Opel macht Standort in Bochum dicht: "Das Herz hat aufgehört zu schlagen"

05. Dezember 2014 - 19:31 Uhr

Rund 3.000 Mitarbeiter verlieren ihre Stelle

"Bochum, ich komm aus Dir", heißt es in Herbert Grönemeyers Lied an seine Heimatstadt. Für Autos von Opel wird das bald nicht mehr gelten – nach 52 Jahren im Ruhrgebiet macht der Automobilhersteller seinen Standort in Bochum dicht. Die Schließung kostet rund 3.000 Opel-Mitarbeiter den Arbeitsplatz.

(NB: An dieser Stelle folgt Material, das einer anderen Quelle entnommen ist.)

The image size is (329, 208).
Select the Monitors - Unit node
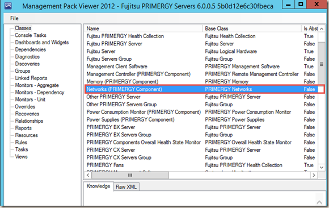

Opel schließt Standort in Bochum.
Das mutmaßlich letzte in Opel Bochum hergestellte Auto - ein Zafira.
© dpa

"Das Herz von Opel hat aufgehört zu schlagen", sagt ein Beschäftigter. Das Bild greift auch Grönemeyer in einem emotionalen Statement auf: "Mit der Schließung wird natürlich ein Herzschlag aus Bochum weggenommen." In Bochum rollte nun der letzte Wagen – ein Opel Zafira – vom Band. Zwei Autos vom letzten Produktionstag würden sozialen Einrichtungen in der Stadt gespendet, teilte das Unternehmen mit. Von den Mitarbeitern wolle man sich würdig verabschieden, sagte ein Sprecher. Am Montag ist noch eine Betriebsversammlung im Werk geplant.

Wegen Überkapazitäten hat Opel den Standort geschlossen

Für die langjährigen 'Opelaner' dürfte das kaum ein Trost sein. "Es fühlt sich an, als ob man in die Intensivstation geht", sagt Mitarbeiter Oliver Wähnert. "Gleich werden die lebenserhaltenden Maschinen abgeschaltet." 26 Jahre lang hat Wähnert bei Opel in Bochum gearbeitet. Der 47-Jährige bangt nach der Schließung um seine Zukunft, fürchtet sich vor Hartz IV. "Ich glaube nicht, dass ich es noch einmal so erwischen werde, wie ich's bei Opel hatte."

Wegen Überkapazitäten hat Opel den Standort Bochum geschlossen. Bis 2016 möchte der Autobauer wieder schwarze Zahlen schreiben. Für Bochum ist die Schließung ein Schlag: Die Stadt leidet mit aktuell 9,4 Prozent Arbeitslosenquote unter überdurchschnittlicher Arbeitslosigkeit. Das Opelwerk war einst Vorzeigeprojekt des Strukturwandels an der Ruhr: Es war auf früherem Bergbaugrund errichtet worden, als im Revier das Zechensterben begann. Nun stehen rund 3.000 Beschäftigte vor einer ungewissen beruflichen Zukunft. Die meisten von ihnen wechseln für maximal zwei Jahre in eine Transfergesellschaft mit zunächst vollem und später reduziertem Gehalt. Auf dem riesigen Werksgelände bleibt nur ein Ersatzteillager des Autokonzerns mit insgesamt 700 Beschäftigten.